The collapse of Adal in the North and Ajuraan in the South coincides with the abandonment of multiple cities such as the ones above, but also others like Nimmo, Hannassa, Nugaal Valley ruins, Mudun, Gondershe, etc both on the coast and in the interior.
This means the trade network that once sustained those stone cities was disrupted, and we know the Conquest of Abyssinia had a disastrous effect on both sides. If you combine this with the Oromo migrations, and the Portuguese blockade in the Indian Ocean, it makes sense why people slowly began to adapt the Somal lifestyle i.e Pastoralism, because it was less dependent on outside political factors when it came to survival and prosperity, and was only at the mercy of God’s natural laws.
What people don’t realise is that the Christians and Muslims in the Horn had a extremely lively trade that made both groups very rich to the point where one group had enough wealth to commission large religious monuments and buildings in the case of the Christians, while the other thrived with the construction of dozens of major stone cities all across Somalia in the case of the Muslims.
The Futuh was not meant to be a prolonged international war, but a swift conquest with a clear victor. The Portuguese prevented that from happening and therefore the trade routes that thrived before the war were never re-established. Many of the trade road cities that profited from that bustling commerce declined and were abandoned.
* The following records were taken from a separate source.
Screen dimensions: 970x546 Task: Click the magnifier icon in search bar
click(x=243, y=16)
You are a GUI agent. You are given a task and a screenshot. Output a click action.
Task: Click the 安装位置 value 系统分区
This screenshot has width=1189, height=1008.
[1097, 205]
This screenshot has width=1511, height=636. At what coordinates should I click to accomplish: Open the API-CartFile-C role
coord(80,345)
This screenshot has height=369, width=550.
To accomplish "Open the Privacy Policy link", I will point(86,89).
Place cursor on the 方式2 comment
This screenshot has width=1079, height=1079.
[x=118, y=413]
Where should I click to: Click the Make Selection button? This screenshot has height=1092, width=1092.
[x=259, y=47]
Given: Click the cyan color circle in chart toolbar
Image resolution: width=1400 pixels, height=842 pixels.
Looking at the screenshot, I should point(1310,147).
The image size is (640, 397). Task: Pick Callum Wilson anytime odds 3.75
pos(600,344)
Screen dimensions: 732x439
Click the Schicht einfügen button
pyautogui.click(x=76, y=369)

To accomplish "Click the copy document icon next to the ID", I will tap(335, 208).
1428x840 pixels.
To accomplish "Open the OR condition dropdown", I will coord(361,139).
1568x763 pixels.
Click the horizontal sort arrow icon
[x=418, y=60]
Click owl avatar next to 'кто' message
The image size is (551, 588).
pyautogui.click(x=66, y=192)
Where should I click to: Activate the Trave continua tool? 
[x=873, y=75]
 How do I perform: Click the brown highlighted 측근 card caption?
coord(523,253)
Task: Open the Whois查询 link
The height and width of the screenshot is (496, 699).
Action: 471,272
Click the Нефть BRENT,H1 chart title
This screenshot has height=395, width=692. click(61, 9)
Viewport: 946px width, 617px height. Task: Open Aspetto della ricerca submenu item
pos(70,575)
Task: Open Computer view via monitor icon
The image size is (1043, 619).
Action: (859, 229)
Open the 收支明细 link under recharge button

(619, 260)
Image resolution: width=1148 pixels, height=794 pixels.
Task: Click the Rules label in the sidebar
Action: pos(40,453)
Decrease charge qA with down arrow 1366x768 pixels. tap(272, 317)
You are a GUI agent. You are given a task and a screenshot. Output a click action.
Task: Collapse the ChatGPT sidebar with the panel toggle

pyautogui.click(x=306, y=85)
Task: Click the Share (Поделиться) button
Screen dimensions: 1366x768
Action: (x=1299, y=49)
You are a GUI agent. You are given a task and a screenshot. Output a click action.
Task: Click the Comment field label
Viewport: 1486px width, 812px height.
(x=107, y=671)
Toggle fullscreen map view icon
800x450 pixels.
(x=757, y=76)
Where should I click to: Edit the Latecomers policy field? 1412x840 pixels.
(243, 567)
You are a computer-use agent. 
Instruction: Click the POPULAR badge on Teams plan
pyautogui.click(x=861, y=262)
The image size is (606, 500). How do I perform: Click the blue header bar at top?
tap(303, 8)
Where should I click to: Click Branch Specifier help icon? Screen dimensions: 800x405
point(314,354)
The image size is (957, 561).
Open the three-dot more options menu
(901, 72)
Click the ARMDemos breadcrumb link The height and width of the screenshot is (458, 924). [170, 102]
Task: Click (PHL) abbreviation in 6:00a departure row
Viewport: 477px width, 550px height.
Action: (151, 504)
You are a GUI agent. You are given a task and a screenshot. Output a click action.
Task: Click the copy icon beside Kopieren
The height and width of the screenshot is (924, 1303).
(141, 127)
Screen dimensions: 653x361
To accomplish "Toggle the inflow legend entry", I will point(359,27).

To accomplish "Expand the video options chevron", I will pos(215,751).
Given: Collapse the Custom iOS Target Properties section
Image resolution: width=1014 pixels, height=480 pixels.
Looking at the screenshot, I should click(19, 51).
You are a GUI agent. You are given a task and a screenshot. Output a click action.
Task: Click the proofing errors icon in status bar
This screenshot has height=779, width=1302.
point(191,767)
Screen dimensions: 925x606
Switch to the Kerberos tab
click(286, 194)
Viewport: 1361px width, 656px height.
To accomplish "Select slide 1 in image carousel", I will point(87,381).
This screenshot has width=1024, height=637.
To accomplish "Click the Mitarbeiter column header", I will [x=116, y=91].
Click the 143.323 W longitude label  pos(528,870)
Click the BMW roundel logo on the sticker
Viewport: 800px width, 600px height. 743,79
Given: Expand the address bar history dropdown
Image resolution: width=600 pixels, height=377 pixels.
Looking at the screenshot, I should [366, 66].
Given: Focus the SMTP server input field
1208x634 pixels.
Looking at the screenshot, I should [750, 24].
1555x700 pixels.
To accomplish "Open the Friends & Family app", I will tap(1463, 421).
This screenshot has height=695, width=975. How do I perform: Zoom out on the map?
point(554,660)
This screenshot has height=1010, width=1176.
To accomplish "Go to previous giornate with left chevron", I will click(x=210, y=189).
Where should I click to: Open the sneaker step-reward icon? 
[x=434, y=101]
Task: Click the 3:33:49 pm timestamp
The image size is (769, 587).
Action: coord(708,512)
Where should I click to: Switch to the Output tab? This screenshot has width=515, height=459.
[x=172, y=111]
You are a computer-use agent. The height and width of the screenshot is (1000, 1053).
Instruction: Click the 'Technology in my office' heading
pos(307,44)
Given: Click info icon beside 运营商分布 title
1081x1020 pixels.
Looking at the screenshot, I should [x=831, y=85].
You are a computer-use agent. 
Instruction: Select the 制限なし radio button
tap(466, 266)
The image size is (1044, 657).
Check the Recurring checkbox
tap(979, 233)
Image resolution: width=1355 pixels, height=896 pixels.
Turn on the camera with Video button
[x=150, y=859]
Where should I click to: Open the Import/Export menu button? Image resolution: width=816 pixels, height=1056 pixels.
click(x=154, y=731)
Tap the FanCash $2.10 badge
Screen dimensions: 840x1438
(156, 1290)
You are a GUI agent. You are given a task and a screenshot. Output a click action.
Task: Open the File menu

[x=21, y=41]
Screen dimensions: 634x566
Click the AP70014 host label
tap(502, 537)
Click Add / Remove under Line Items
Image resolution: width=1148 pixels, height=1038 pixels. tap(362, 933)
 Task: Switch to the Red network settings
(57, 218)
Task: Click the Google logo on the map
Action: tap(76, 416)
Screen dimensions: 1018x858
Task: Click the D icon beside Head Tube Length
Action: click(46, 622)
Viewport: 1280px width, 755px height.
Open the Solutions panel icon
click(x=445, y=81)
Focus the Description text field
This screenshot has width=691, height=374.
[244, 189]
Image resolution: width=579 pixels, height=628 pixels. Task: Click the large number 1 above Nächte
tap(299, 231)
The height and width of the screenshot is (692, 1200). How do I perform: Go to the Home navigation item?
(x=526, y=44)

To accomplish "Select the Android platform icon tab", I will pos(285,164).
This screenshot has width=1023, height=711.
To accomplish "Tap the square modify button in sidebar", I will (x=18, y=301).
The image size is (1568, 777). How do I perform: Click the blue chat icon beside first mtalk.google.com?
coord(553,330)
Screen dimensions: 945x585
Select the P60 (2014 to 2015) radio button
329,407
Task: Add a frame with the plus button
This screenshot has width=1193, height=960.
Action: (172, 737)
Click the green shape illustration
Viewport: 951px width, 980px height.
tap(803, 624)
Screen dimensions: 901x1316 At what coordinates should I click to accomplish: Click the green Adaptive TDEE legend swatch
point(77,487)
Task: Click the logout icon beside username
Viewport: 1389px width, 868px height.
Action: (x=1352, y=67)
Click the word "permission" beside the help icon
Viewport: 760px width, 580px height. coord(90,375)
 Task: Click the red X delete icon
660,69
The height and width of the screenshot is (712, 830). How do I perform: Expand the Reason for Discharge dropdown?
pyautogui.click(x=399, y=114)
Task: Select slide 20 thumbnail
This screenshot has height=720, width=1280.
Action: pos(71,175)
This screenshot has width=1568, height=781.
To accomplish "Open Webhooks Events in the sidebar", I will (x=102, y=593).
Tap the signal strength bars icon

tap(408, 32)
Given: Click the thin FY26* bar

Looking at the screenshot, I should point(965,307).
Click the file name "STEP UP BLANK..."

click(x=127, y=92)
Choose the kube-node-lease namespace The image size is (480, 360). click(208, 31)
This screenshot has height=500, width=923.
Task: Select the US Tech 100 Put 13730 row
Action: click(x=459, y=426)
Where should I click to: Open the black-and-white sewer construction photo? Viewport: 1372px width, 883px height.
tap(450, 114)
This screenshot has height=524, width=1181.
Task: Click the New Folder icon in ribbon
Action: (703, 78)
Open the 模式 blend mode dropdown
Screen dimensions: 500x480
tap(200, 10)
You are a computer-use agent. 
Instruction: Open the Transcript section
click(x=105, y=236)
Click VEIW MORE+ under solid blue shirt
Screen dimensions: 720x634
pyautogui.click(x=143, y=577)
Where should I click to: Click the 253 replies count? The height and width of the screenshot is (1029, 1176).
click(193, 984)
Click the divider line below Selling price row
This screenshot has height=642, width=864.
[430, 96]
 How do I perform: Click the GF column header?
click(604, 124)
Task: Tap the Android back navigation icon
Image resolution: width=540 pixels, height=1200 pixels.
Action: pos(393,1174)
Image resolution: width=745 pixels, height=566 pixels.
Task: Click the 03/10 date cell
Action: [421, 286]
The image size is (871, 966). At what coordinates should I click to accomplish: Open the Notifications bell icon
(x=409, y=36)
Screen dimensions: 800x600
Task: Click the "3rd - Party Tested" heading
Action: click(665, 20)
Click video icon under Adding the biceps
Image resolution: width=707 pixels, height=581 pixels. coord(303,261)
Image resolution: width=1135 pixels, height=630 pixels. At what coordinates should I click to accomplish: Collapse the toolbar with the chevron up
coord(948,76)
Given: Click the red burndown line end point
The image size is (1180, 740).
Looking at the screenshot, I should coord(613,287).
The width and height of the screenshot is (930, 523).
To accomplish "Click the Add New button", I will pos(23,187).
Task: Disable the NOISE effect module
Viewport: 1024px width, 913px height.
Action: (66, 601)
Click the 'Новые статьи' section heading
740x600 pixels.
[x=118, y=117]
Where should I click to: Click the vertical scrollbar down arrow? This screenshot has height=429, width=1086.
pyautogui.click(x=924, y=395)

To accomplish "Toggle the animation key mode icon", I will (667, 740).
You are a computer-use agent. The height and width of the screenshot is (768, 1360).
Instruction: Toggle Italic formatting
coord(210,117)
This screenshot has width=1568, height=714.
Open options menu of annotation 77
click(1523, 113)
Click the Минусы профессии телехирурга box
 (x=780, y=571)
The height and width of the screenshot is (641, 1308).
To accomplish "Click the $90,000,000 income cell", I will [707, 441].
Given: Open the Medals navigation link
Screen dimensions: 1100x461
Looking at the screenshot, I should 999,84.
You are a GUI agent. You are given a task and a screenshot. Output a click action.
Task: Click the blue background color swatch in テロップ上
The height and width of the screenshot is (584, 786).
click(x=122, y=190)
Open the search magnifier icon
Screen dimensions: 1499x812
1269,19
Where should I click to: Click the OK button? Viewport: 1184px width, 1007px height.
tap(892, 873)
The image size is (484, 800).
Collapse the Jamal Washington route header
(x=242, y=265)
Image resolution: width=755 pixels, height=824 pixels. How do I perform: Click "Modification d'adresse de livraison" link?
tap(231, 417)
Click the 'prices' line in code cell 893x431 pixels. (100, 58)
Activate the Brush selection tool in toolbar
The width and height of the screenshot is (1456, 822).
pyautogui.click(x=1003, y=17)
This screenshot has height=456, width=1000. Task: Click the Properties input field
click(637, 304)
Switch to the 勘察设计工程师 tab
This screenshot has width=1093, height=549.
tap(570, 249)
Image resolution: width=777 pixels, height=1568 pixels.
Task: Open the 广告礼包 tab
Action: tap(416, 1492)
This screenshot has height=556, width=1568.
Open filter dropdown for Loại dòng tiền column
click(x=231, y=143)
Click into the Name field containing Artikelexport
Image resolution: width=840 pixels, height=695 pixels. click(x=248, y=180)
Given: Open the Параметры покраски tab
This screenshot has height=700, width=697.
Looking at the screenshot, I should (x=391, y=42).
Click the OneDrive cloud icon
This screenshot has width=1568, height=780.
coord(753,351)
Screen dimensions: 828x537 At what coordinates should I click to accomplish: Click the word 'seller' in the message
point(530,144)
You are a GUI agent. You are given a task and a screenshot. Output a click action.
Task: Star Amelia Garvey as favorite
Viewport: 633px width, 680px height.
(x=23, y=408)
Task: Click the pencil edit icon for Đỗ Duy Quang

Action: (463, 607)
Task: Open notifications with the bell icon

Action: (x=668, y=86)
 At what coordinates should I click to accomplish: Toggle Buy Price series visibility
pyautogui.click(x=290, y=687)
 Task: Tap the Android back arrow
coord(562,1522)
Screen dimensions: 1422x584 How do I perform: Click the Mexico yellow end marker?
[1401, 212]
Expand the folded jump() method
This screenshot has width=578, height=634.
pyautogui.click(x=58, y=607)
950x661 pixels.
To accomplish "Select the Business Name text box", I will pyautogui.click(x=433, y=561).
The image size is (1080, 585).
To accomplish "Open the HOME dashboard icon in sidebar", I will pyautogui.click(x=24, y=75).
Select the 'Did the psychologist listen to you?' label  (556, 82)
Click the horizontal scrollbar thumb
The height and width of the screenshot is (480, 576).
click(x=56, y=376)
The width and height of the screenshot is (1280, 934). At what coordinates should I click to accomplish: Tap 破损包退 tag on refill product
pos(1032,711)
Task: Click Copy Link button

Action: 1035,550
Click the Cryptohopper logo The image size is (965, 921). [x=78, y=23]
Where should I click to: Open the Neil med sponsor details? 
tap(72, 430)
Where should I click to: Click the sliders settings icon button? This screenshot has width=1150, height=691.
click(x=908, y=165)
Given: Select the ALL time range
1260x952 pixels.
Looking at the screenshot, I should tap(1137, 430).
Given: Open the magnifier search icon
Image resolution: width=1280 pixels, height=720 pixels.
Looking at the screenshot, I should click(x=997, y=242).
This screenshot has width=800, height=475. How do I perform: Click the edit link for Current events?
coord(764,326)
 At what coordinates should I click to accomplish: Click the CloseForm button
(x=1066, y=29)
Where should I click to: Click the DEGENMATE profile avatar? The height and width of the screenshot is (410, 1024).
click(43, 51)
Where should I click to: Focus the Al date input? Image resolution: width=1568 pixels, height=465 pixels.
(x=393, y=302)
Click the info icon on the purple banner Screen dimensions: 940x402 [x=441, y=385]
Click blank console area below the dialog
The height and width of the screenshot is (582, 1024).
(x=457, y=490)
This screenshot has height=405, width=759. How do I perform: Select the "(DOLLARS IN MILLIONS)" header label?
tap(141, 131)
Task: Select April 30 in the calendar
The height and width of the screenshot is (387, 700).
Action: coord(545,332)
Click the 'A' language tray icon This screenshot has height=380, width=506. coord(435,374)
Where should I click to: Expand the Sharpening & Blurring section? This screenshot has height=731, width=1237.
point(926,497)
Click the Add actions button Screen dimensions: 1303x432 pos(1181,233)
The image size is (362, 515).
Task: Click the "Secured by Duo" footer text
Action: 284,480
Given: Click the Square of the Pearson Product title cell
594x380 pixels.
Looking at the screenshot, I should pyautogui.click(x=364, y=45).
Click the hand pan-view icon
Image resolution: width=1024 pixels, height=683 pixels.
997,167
The once regional mother cities like Zeila, Berbera, Harar, Mogadishu, etc continued to stumble on with minor revivals here and there, but were shadows of their former selves. In this age of city-states that followed, the urban settlements that thrived the most were the smaller castle towns such as Qandala, Bardera, Alula, Afgoye, which catered more to the Pastoralist lifestyle (the Berbera fair is a good example) than the previously mixed urban / farming / pastoralist make up of the medieval period.